Webster sums up the Autolog experience succinctly. "When you go into the recommendations area of Autolog, it's almost like looking at the specials in a restaurant," he explains. "You've got the a la carte stuff, you've got the specials and you're like, 'Oh I'll take that'. It's that simple little wisdom of crowds stuff - five friends are playing that, it makes you want to get involved too."

Cityscapes are gone in favour of organic scenery and what Criterion calls 'epic roads'.

Watching Autolog in motion, its various feeds backed by the throbbing soundtrack make it feel like the heartbeat of the game. Friends, data and photos continuously stream into view, all offering new gameplay opportunities and challenges. But what of the game itself?
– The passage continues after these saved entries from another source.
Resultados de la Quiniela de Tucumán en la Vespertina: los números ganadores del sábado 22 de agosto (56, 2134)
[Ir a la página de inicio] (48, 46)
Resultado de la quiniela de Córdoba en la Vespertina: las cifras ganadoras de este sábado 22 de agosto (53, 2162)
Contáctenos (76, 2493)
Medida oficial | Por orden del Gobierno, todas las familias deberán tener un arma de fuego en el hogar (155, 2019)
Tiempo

Just like the brand new engine that runs it, Need for Speed: Hot Pursuit feels fresh and focused. Unlike Criterion's previous racers, it's 30FPS rather than 60FPS (though powerful PCs can reach the latter frame-rate), but thanks to some superb engineering it feels crisp and significantly more responsive than other driving games running at the same frame-rate. Drifts just feel right, and the make-up of the road layouts has been designed to get the most out of that.

Criterion's design team has taken specific areas of the open world and deploys them in each of the events, choosing the right cars for the right parts of the world, and even selecting the most appropriate time of day for the gameplay being served up. Yes, Need for Speed: Hot Pursuit even includes dynamic time of day, effectively showcasing the impressive lighting system created especially for the game.
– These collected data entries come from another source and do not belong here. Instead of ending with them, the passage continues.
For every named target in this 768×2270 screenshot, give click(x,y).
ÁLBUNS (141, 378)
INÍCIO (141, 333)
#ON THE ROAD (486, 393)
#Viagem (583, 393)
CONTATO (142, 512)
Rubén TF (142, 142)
"The cool thing there is that you can be on the same road you were on in the middle of the day, at night, and it's going to feel and look very, very different. You get a lot of visual variety that way. It changes the nature of how it is to drive," Sullivan reveals, before going on to explain how time of day can have a crucial impact on gameplay.

"On the shorter events, the races, it'll choose the best time of day based on the cars and how we want it to feel. On some of the hot pursuits, the chases can go on for five, six, seven minutes. We choose the time to start, then let the time of day cycle. In Free Drive, it just cycles through. We have enough to control so we can say that this event's going to be about chasing this black car at night - it's harder, he can turn his lights off and try to hide from you."